───── Exercise material

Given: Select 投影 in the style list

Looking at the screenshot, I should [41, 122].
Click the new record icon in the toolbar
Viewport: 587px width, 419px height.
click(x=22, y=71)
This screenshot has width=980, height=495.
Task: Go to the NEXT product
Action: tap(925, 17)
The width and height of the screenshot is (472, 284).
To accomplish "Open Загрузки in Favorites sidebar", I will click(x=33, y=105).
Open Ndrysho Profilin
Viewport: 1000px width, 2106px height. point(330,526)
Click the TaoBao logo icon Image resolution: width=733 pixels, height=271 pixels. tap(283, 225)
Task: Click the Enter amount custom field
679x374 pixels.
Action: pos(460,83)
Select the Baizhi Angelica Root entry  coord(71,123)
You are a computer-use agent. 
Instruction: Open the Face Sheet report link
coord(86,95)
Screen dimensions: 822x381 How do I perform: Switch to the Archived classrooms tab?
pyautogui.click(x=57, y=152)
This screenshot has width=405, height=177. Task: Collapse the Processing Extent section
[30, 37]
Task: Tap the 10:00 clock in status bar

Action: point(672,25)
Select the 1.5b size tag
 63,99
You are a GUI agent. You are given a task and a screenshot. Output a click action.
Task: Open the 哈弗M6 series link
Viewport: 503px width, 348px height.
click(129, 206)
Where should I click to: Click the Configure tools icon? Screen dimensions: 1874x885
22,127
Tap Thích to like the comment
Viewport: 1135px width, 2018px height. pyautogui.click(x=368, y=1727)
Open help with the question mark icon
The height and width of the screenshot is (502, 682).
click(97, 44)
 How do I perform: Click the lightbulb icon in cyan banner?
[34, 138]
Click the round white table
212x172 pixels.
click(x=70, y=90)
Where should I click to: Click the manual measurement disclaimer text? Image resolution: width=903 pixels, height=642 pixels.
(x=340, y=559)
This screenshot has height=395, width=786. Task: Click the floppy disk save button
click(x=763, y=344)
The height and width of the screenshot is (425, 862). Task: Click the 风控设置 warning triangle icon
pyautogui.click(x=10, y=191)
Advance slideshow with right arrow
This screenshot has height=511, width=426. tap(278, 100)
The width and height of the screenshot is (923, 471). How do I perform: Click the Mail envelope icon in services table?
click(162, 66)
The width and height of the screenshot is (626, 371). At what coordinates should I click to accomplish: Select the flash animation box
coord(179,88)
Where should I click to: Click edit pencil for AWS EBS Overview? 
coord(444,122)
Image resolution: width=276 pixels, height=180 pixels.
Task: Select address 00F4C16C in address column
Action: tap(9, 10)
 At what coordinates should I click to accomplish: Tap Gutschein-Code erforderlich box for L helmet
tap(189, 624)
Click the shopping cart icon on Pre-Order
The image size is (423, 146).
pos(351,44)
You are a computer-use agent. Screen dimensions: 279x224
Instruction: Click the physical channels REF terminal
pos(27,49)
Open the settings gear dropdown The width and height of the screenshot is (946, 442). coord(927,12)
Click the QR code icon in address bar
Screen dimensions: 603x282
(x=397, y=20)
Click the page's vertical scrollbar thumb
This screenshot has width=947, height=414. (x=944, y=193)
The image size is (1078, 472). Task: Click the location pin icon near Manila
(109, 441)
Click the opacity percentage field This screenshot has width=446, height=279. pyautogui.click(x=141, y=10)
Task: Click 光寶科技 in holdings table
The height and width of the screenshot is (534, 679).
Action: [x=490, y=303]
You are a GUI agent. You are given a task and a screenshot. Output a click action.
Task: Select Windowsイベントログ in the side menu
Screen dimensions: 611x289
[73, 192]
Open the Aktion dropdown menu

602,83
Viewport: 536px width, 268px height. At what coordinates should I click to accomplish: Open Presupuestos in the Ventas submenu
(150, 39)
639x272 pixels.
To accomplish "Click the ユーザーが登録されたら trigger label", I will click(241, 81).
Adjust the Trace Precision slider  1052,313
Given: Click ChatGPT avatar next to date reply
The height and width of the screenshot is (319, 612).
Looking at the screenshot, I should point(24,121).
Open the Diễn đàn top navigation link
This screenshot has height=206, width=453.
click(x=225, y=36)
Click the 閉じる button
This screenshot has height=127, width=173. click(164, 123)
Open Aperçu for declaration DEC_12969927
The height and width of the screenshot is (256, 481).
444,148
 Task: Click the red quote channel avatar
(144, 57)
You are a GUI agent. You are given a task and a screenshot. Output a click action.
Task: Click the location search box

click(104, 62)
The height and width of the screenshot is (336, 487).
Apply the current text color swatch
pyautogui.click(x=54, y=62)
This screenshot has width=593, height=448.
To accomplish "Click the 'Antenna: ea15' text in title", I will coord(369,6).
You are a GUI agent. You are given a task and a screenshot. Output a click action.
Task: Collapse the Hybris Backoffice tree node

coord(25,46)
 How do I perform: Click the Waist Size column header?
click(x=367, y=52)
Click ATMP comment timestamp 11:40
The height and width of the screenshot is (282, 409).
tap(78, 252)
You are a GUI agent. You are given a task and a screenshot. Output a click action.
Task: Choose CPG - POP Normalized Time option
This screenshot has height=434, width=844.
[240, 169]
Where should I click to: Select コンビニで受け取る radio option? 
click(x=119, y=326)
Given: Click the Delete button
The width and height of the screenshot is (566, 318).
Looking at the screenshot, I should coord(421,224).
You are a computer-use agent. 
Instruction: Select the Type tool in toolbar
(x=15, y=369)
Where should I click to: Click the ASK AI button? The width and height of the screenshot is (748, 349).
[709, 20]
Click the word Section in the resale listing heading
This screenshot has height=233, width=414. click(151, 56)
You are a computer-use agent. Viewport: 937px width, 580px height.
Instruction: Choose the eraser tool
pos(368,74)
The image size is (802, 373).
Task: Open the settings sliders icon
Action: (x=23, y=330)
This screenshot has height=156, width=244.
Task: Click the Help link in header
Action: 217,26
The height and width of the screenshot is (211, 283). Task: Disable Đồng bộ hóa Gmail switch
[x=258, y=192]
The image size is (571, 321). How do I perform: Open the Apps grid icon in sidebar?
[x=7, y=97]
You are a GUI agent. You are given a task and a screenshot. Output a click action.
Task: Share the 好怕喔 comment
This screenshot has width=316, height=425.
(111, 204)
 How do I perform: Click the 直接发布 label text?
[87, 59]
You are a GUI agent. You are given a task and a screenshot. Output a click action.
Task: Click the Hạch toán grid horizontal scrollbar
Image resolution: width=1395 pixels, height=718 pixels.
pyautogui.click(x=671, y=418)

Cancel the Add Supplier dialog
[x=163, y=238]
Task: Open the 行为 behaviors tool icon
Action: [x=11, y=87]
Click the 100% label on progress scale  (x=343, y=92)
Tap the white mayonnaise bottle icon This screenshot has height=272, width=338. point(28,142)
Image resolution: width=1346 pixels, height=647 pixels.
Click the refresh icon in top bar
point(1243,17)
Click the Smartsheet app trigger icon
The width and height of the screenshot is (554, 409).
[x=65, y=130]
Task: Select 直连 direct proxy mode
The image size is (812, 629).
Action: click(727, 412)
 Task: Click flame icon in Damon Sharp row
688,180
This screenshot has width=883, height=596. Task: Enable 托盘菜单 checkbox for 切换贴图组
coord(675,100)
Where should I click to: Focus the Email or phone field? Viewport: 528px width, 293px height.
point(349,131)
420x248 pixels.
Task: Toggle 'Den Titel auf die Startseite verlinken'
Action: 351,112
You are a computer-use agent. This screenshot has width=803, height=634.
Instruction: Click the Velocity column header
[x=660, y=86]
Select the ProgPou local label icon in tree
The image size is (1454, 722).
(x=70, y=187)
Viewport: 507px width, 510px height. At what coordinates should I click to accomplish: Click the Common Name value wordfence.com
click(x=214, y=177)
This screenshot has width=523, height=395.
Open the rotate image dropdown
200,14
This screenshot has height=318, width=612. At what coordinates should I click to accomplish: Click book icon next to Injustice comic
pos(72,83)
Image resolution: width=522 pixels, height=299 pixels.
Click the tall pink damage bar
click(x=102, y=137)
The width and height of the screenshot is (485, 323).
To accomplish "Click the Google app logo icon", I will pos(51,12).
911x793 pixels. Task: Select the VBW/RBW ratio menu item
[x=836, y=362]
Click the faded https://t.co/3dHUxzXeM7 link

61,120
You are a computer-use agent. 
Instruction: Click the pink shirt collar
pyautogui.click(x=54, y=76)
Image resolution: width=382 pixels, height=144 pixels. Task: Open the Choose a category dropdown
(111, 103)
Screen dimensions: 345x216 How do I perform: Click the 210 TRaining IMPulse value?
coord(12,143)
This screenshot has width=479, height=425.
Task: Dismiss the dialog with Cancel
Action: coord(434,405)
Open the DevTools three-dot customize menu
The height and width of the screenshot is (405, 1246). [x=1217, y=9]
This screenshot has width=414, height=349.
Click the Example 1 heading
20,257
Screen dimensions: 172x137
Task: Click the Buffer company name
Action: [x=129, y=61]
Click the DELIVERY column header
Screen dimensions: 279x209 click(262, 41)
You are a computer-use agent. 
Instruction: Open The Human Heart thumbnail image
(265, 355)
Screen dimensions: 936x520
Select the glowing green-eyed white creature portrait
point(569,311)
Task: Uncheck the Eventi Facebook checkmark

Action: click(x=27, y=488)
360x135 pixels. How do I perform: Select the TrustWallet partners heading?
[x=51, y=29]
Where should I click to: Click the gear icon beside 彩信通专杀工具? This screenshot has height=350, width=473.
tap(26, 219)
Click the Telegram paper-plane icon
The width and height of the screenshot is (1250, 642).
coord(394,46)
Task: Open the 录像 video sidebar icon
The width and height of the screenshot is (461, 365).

──────────

Retype, exactly and in full, the listing from its first line to the one holding "The width and height of the screenshot is (472, 284).", both included.

Given: Select 投影 in the style list

Looking at the screenshot, I should [41, 122].
Click the new record icon in the toolbar
Viewport: 587px width, 419px height.
click(x=22, y=71)
This screenshot has width=980, height=495.
Task: Go to the NEXT product
Action: tap(925, 17)
The width and height of the screenshot is (472, 284).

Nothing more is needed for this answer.